What is garden villages? 

Garden villages are built away from major cities and towns to create self-contained ‘societies’. Surrounded by green land, they often feature between 1,500 to 10,000 homes and have their own facilities — such as schools, shops and transport stations. In theory, no two garden villages are the same, as they’re allowed to establish their own identity and can be of various sizes with a variety of industry and agricultural facilities within them. 

It’s no secret that the British government is looking for various ways to improve the housing situation in the UK. £6 million is anticipated to go towards funding 14 new garden villages and £1.4 million to support three garden towns (which are similar to garden villages, only larger).

At the moment, the government is supporting 17 locations around the country, including places within: Devon, Cumbria, Derbyshire, Lancaster, Hampshire, Merseyside, Oxfordshire, Lincolnshire, Cheshire East, Stratford-on-Avon, East Northants, Essex, Runnymede and Surrey Heath, and Cornwall. Plans are also in place to build garden towns in Aylesbury, Taunton, and Harlow and Gilston, which are expected to provide an extra 200,000 homes.

How garden villages could affect UK regions

Many economic and housing experts are excited about the rise in garden villages. Since these building projects will supply Britain with more than 50,000 homes, we should witness a rise in manual work and job opportunities in these regions, which will help to drive money to several parts of the UK.

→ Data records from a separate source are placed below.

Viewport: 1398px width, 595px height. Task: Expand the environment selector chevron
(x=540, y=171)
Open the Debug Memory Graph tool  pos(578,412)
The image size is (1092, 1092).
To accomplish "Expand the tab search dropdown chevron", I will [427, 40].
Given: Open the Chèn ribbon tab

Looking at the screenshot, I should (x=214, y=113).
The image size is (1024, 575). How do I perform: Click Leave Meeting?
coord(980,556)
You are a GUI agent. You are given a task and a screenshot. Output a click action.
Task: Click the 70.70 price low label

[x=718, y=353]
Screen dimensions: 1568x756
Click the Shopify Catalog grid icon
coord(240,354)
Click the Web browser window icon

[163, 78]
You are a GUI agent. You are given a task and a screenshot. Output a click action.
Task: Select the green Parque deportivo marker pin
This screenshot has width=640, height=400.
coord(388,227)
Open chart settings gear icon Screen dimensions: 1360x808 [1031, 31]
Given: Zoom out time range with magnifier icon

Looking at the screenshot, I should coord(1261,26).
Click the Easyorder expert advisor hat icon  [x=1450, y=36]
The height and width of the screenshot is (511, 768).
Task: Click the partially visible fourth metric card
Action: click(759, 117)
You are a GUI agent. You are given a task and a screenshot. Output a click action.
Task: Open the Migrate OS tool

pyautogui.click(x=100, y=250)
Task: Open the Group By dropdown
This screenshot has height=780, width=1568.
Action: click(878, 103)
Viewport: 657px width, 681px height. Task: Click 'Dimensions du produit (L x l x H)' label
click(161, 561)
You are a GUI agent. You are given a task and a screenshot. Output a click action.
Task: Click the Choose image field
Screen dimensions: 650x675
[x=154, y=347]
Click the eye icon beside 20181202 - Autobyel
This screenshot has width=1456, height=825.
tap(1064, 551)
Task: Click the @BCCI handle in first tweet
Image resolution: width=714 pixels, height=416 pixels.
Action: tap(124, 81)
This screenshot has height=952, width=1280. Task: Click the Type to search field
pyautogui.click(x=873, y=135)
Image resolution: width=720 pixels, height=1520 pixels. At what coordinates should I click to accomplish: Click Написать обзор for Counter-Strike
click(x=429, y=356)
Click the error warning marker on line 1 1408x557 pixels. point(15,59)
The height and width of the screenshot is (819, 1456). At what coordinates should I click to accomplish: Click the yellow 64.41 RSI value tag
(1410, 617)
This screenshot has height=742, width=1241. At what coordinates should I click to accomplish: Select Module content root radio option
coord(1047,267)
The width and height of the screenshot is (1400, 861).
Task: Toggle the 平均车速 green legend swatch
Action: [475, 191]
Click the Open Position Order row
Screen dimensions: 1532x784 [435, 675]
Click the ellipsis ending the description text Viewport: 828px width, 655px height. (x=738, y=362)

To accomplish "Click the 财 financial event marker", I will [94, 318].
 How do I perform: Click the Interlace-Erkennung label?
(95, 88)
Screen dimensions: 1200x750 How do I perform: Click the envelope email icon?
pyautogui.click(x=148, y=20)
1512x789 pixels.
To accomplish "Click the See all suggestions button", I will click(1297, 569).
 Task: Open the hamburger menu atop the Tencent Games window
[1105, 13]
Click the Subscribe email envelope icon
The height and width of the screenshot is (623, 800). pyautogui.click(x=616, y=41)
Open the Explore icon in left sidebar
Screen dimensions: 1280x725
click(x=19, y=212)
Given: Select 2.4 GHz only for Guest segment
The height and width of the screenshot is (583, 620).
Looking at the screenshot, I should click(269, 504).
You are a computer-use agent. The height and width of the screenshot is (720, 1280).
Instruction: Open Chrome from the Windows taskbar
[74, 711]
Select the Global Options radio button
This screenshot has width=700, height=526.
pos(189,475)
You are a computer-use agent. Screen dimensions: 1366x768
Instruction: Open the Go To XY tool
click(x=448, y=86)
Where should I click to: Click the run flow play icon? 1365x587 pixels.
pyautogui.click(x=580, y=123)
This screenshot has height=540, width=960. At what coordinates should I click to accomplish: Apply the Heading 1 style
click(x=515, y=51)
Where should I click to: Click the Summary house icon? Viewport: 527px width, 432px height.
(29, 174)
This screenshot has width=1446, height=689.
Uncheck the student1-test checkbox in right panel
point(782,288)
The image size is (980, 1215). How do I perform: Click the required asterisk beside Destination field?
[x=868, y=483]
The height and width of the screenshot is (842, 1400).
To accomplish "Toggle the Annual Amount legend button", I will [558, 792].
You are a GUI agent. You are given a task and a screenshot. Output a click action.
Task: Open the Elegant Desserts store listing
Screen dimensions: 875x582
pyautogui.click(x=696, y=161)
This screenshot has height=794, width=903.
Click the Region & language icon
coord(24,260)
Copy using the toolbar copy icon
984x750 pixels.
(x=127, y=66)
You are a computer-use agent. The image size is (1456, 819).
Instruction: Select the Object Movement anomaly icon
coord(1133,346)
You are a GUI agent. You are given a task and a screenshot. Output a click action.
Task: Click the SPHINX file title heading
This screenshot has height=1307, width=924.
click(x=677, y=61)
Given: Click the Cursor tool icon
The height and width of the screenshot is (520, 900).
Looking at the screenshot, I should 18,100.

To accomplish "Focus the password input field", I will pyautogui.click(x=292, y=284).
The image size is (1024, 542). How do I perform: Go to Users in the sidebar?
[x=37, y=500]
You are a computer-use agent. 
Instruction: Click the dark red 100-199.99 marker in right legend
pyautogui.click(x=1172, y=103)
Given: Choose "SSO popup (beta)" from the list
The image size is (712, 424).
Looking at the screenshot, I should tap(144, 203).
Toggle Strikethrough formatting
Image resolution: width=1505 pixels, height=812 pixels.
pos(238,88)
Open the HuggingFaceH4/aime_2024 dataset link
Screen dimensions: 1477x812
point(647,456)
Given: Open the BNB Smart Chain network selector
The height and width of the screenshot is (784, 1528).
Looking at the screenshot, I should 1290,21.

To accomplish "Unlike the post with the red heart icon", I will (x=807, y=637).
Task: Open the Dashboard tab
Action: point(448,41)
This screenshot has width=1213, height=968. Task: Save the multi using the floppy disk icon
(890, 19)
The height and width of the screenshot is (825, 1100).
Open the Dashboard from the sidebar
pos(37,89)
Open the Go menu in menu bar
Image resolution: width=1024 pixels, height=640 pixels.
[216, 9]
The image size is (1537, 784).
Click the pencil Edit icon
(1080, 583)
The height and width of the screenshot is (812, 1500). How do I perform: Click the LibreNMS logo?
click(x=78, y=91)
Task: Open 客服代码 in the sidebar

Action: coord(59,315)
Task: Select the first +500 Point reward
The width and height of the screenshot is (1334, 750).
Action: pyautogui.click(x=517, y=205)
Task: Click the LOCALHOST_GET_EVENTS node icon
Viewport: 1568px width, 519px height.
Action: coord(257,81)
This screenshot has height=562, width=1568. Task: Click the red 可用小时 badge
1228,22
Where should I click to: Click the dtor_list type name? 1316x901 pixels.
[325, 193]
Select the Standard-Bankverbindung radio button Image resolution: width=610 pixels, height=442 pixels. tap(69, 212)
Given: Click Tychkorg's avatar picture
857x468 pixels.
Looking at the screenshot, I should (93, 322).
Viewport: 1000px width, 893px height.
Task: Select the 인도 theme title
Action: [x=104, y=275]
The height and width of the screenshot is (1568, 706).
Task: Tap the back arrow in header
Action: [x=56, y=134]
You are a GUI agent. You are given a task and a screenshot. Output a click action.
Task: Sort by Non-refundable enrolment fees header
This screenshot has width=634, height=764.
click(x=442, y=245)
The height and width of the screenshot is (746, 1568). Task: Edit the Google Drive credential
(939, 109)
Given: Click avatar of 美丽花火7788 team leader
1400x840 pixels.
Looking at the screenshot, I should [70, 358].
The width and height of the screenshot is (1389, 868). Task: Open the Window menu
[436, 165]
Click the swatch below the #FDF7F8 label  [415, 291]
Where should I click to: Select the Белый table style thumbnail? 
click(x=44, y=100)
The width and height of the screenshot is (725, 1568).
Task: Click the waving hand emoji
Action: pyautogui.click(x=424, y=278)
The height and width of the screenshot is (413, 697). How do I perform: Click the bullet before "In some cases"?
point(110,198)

But what about the population rises that will occur in pockets of the UK with the arrival of new garden villages? There is a popular misconception that this will put a strain on the resources of current residents nearby, such as school places for their children and obtaining doctor appointments. But, this is not necessarily the case. Garden villages are built with their own facilities, including schools and general practices, so they should instead cause the creation ofmore jobs and facilities in a district rather than put a strain on current services.

However, a point for concern may be the effect garden villages could have on commuting and traffic conditions. Although, this could potentially be controlled if the garden village has its own transport links and roads for commuting in and out of the area.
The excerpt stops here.